» Work item
Transcribe each record exactly. Include every one.

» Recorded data
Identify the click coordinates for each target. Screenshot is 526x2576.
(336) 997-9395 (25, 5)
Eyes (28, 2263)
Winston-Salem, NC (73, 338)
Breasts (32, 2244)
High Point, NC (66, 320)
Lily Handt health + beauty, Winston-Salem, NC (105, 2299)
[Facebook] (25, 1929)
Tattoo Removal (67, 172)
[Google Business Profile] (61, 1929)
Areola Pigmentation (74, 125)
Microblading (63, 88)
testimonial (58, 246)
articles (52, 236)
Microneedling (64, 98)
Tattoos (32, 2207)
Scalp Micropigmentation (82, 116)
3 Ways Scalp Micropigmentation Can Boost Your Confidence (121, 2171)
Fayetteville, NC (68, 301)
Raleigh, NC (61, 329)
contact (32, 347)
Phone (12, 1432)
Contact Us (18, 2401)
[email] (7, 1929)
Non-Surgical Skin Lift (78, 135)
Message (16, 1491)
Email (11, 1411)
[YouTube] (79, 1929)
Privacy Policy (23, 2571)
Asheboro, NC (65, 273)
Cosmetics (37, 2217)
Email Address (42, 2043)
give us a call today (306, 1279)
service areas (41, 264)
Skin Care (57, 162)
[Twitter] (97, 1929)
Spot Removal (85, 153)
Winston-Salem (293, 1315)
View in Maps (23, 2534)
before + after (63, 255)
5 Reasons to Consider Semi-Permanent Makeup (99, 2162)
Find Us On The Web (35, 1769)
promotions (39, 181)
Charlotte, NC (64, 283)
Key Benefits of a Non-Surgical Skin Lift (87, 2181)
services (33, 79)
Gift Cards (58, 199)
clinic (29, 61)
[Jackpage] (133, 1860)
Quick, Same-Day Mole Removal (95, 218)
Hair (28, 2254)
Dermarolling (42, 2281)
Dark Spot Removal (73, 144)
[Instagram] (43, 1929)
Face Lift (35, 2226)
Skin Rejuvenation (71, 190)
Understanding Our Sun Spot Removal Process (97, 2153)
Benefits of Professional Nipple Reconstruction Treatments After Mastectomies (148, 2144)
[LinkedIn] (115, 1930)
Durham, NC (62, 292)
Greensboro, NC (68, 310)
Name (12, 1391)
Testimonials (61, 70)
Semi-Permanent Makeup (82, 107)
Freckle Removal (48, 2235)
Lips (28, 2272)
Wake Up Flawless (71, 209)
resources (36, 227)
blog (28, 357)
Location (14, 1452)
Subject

» The completed task
Identify the click coordinates for each target. Screenshot is 526x2576.
(336) 997-9395 (25, 5)
Eyes (28, 2263)
Winston-Salem, NC (73, 338)
Breasts (32, 2244)
High Point, NC (66, 320)
Lily Handt health + beauty, Winston-Salem, NC (105, 2299)
[Facebook] (25, 1929)
Tattoo Removal (67, 172)
[Google Business Profile] (61, 1929)
Areola Pigmentation (74, 125)
Microblading (63, 88)
testimonial (58, 246)
articles (52, 236)
Microneedling (64, 98)
Tattoos (32, 2207)
Scalp Micropigmentation (82, 116)
3 Ways Scalp Micropigmentation Can Boost Your Confidence (121, 2171)
Fayetteville, NC (68, 301)
Raleigh, NC (61, 329)
contact (32, 347)
Phone (12, 1432)
Contact Us (18, 2401)
[email] (7, 1929)
Non-Surgical Skin Lift (78, 135)
Message (16, 1491)
Email (11, 1411)
[YouTube] (79, 1929)
Privacy Policy (23, 2571)
Asheboro, NC (65, 273)
Cosmetics (37, 2217)
Email Address (42, 2043)
give us a call today (306, 1279)
service areas (41, 264)
Skin Care (57, 162)
[Twitter] (97, 1929)
Spot Removal (85, 153)
Winston-Salem (293, 1315)
View in Maps (23, 2534)
before + after (63, 255)
5 Reasons to Consider Semi-Permanent Makeup (99, 2162)
Find Us On The Web (35, 1769)
promotions (39, 181)
Charlotte, NC (64, 283)
Key Benefits of a Non-Surgical Skin Lift (87, 2181)
services (33, 79)
Gift Cards (58, 199)
clinic (29, 61)
[Jackpage] (133, 1860)
Quick, Same-Day Mole Removal (95, 218)
Hair (28, 2254)
Dermarolling (42, 2281)
Dark Spot Removal (73, 144)
[Instagram] (43, 1929)
Face Lift (35, 2226)
Skin Rejuvenation (71, 190)
Understanding Our Sun Spot Removal Process (97, 2153)
Benefits of Professional Nipple Reconstruction Treatments After Mastectomies (148, 2144)
[LinkedIn] (115, 1930)
Durham, NC (62, 292)
Greensboro, NC (68, 310)
Name (12, 1391)
Testimonials (61, 70)
Semi-Permanent Makeup (82, 107)
Freckle Removal (48, 2235)
Lips (28, 2272)
Wake Up Flawless (71, 209)
resources (36, 227)
blog (28, 357)
Location (14, 1452)
Subject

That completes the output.